What the task requires:
Which lines below contain the word "folder"? Copy each of them.

-------- Data shown --------

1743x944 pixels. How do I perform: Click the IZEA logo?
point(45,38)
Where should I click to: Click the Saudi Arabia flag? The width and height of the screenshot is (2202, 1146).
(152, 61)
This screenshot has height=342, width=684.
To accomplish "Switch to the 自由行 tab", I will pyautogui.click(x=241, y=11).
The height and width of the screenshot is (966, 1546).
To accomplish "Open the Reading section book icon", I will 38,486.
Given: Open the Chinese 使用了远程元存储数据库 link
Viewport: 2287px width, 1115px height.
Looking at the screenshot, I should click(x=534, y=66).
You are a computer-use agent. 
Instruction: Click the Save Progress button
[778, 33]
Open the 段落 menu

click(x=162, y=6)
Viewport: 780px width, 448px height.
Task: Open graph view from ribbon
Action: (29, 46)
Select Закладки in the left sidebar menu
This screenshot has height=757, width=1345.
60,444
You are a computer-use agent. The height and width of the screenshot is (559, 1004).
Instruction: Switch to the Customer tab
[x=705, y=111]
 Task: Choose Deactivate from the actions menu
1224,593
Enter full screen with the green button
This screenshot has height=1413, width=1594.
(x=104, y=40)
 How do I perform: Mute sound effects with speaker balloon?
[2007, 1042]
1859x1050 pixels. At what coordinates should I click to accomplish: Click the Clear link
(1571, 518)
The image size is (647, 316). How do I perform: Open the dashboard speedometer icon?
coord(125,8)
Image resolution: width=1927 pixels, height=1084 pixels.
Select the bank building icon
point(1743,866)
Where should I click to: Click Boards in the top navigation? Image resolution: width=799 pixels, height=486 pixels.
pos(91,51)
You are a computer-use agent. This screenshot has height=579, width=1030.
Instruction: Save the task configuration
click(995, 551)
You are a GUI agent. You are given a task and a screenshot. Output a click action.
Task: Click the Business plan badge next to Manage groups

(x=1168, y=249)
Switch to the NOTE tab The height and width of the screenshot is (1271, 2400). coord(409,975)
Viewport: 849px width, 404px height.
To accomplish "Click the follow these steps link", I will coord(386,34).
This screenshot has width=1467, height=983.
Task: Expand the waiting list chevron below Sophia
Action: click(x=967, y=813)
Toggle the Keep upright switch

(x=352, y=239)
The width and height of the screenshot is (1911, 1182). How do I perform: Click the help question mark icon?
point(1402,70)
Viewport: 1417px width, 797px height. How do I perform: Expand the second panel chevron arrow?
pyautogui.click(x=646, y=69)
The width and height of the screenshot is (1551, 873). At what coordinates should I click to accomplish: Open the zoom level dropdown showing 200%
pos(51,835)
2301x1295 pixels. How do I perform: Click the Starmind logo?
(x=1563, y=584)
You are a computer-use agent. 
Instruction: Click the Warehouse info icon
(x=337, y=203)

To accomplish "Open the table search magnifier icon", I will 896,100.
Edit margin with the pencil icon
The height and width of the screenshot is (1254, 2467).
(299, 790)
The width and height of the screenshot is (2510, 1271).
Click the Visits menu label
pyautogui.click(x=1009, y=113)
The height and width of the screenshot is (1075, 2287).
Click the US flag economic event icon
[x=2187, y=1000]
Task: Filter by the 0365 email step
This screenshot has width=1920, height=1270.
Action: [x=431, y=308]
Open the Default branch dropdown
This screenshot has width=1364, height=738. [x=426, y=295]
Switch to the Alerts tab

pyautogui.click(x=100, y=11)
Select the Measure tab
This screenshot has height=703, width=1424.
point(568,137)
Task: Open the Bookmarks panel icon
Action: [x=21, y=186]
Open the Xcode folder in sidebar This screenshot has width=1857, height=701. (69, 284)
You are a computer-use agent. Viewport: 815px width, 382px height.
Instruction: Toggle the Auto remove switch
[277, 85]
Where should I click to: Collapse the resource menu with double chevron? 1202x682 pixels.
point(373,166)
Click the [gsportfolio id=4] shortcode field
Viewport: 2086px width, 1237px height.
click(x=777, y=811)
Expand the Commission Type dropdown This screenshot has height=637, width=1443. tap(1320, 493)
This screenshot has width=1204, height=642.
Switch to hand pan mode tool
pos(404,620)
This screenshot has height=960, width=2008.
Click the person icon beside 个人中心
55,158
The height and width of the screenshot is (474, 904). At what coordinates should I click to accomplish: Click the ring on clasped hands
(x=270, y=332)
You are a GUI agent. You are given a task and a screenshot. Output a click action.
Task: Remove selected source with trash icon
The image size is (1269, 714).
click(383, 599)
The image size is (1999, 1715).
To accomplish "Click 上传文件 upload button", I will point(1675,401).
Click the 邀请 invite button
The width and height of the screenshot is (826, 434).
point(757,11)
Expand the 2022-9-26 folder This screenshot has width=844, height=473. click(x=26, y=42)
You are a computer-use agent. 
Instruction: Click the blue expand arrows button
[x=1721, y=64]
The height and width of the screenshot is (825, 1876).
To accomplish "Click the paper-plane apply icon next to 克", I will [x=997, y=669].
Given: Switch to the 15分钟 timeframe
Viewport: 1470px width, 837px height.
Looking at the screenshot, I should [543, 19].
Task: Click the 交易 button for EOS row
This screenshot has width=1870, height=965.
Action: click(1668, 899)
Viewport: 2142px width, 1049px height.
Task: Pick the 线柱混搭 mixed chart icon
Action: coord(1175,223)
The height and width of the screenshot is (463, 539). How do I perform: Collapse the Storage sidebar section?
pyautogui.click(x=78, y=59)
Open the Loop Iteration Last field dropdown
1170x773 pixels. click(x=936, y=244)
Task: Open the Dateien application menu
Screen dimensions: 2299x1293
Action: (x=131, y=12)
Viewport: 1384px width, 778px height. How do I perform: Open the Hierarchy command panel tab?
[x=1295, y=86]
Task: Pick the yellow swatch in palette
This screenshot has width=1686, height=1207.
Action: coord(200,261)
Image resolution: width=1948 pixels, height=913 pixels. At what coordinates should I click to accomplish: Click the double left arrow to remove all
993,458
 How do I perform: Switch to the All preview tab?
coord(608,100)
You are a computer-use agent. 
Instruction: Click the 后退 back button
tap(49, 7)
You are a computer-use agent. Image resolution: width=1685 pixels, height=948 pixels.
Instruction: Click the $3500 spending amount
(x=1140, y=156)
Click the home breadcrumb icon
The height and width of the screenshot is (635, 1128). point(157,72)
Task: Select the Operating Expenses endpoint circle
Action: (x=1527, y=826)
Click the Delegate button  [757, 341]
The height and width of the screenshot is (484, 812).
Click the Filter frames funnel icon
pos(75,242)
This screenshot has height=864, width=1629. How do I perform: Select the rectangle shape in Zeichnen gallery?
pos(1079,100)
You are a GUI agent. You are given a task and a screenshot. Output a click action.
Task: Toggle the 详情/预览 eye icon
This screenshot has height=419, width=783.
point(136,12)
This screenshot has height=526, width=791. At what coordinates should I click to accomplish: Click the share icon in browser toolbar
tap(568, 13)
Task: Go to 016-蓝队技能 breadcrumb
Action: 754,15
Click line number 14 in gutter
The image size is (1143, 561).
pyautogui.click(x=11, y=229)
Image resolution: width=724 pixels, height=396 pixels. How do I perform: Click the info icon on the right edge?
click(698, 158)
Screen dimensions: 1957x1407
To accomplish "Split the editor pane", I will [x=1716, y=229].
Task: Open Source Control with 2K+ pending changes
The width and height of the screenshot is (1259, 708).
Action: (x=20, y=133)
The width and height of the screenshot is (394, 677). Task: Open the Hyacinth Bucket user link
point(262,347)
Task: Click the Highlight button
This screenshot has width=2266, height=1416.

--------

Output of the task:
Open the Xcode folder in sidebar This screenshot has width=1857, height=701. (69, 284)
Expand the 2022-9-26 folder This screenshot has width=844, height=473. click(x=26, y=42)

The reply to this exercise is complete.